Mitarbeitern der Caritas ist es vergangene Woche zum ersten Mal gelungen, einen Lebensmitteltransport in die zerstörte tschetschenische Hauptstadt Grosny zu bringen. Die meisten der etwa 35.000 bis 40.000 Bewohner der komplett zerbombten Stadt sind Frauen, Kinder und alte Menschen. Sie sind körperlich oft so schwach, dass sie kaum zu den Essensausgaben kommen. Diese Woche ist Felicitas Filip von der Caritas-Österreich in Grosny, um weitere Hilfsprogramme zu koordinieren.
Geldstrafe für Mahnwache
Zwei Mitglieder der Initiative „Ordensleute für den Frieden“ sind zu Geldstrafen in der Höhe von je 2800 Schilling verurteilt worden, weil sie vor dem Weltwirtschaftsgipfel im Juni 1999 an einer Mahnwache in der Deutschen Bank teilgenommen hatten und wegen Hausfriedensbruchs angeklagt worden waren. Die Ordensleute verstehen sich als Friedensboten, die gegen die Ausbeutung der Armen protestiert hatten.
Das Klonen im Vormarsch
Das Klonen menschlicher Embryonen könnte bald in Großbritannien erlaubt werden. Allerdings dürfe das Klonen nicht zur Herstellung identischer Menschen dienen, sondern lediglich zur Reproduktion neuer Zellen oder Organe zum Zwecke der Forschung.
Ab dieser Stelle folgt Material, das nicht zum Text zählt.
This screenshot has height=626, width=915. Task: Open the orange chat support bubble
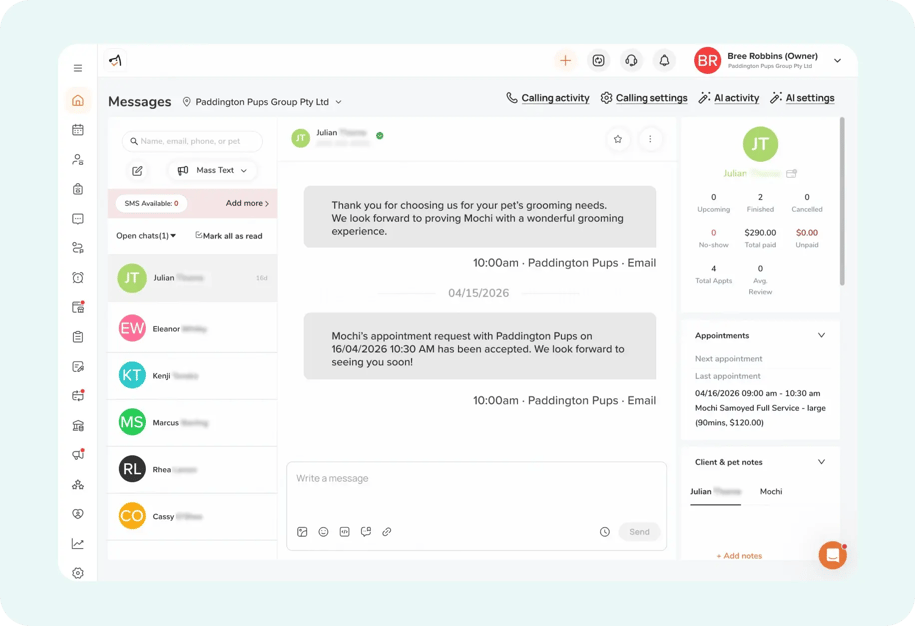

Die Regierung will sogar eine Aufklärungskampagne starten, um die Bevölkerung von der Notwendigkeit des Klonens menschlicher Embryonen zu überzeugen. Die katholische Kirche Englands hat sich wiederholt dagegen ausgesprochen. Die anglikanische Staatskirche untersagte jüngst sogar den Anbau genmanipulierter Pflanzen auf landwirtschaftlich genutztem Kirchenbesitz.